Surreal... Bizarre... Freaky... Otherworldly-ish... I´m still searching for the best word to describe the scenery of southern Bolivia. For the last three days I´ve been bouncing around in a Land Cruiser, periodically stopping to be blown away by some new place or thing. Sometimes we actually were almost blown away... the wind was howling strong enough to be responsible for carving out rock formations like these:
Welcome to the Desert of Salvador Dali... you know, the guy who painted the crazy landscapes and melting clocks and such. Any place named after him has gotta be weird.
El Arbol de PĂedra -- the Tree of Rock. Watch out for falling fruit.
At times, even gravity itself was distorted, through some sort of bizarre space-time vortex.
The spacial distortions were't limited to Dali´s Desert, though... we also encountered them in the Salar, where it seems that a person's size increased according to how bad their body odor was at that point in the trip.
The Salar de Uyuni is a massive salt flat, twice as big as Utah´s Great Salt Lake. It may look like a snowy field, but it´s actually about 10 billion tons of salt, over ten meters thick in places. In the wet season the Salar is covered by a few inches of slushy, very salty water, but in the dry season (now) it´s just thousands of square miles of salt crystals. Salt crystals that taste just like regular salt, if you were wondering.
We visited a hotel made entirely of blocks of salt... walls, beds, tables, chairs... you´d just better hope it doesn´t rain.

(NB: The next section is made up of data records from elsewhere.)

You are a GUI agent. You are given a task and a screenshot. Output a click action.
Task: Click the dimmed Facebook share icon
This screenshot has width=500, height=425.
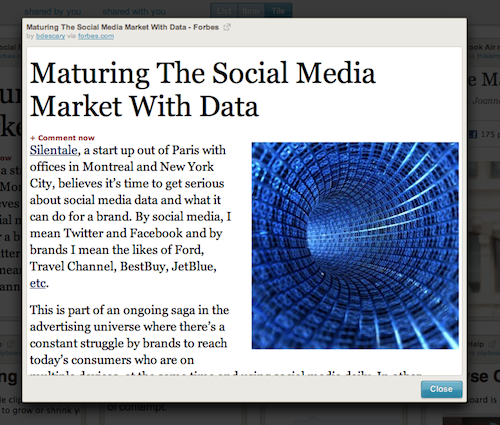point(473,134)
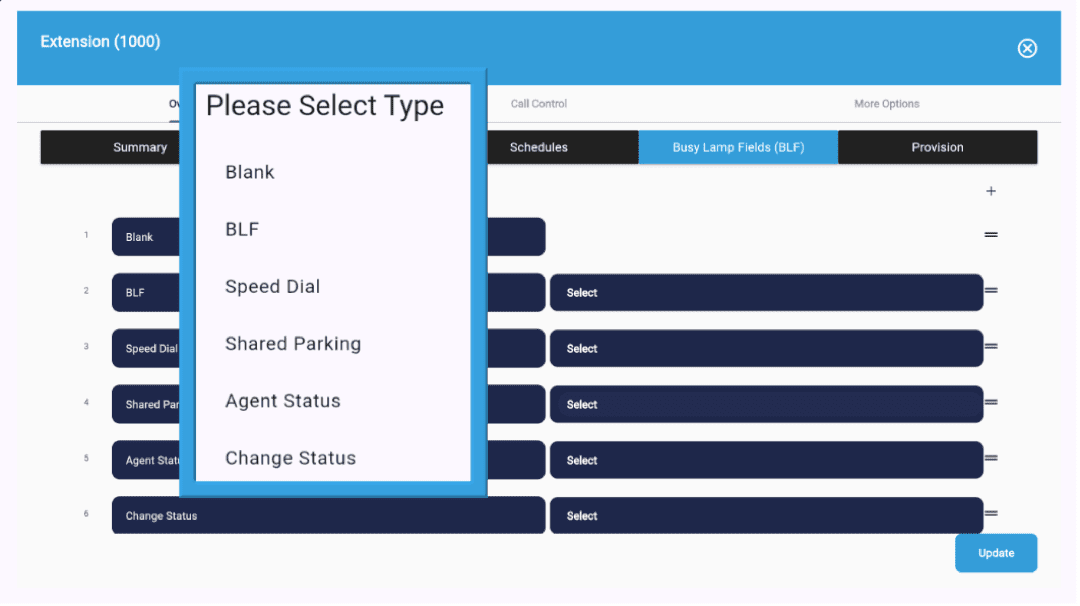Viewport: 1080px width, 606px height.
Task: Select Speed Dial type option
Action: click(273, 287)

In keeping with the trip´s theme of ¨Really, Really Weird,¨ we also visited a tiny ¨island¨ in the middle of the flats. It was completely covered in cactus, some as much as 40 feet high. And what do you think it was called? Something logical and obvious, like ¨The Island of Salt¨ or ¨The Island of Cactus¨? Nope. It was named ¨El Isla del Pescado¨ -- The Island of Fish. Why? You got me. Even if there were fish in the ¨lake,¨ why name the island -- a piece of land -- after fish? Sheesh.

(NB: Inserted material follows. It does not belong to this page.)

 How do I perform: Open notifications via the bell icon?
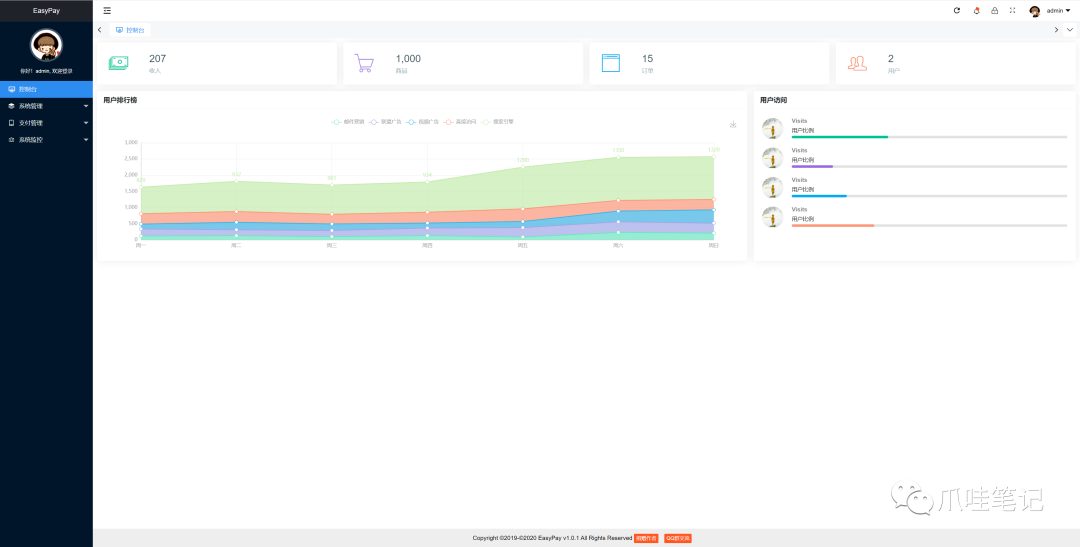point(976,10)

Our group, with our Land Rover. I have no idea how our driver figured out where we were going... once we got out in the middle of the Salar, every direction was a perfectly flat, completely featureless expanse of blinding white.
After the Salar, we visited geysers, bubbling mud baths...
...and hot springs that drained into frozen lakes. Remember, it´s winter down here. And parts of our excursion were over 4,600 meters. At that altitude, it gets pretty darn chilly at night. Somewhere between 0 and -20 (that´s negative 20) degrees Fahrenheit, in fact. The hot spring dip pictured above took place at 8 AM... It was still decidedly frigid when we had to drag ourselves out of the toasty water.
Our group, bundled up tight for an evening of cards. We had shelter each night, but they were unheated and somewhat open-air... by around 8 or 9, it was too frigid for much except heading to bed to huddle under as many blankets as possible.
Next stop was a bright red lake (that´s water, not sand or mud). This lake was surrounded by 20-foot high mounds of borax. And it was populated by flamingos. Sure. Flamingos. Why not.
I almost forgot... there were llamas too. With pink ribbons.
Last but not least... we visited a train graveyard...
(Note that some very well-educated vandal has kindly inscribed Einstein´s Field Equation on the old hulk, neglecting neither the Ricci tensor nor the Universal Gravitational Constant.)
...and a people graveyard as well. This was no ordinary graveyard, though. There were dozens of 800-year-old skeletons lying around. Literally lying around, all over the place. Their relatives had chipped tombs out of some of the bizarrely eroded rocks in the area, but by now many of the tombs have been broken open, either by natural or human actions.
Here, you can see three tombs; the one on the right has the skeleton visible. The craziest part? This wasn´t in some fenced-in museum or ¨historical park¨or whatever. It was on a random hillside, in the middle of nowhere. There was one guy at the bottom of the hill to collect about 50 cents admission, and after that you were free to wander around, peeking into tombs and stepping over human remains where necessary. No rules Bolivia, as we´ve come to call it.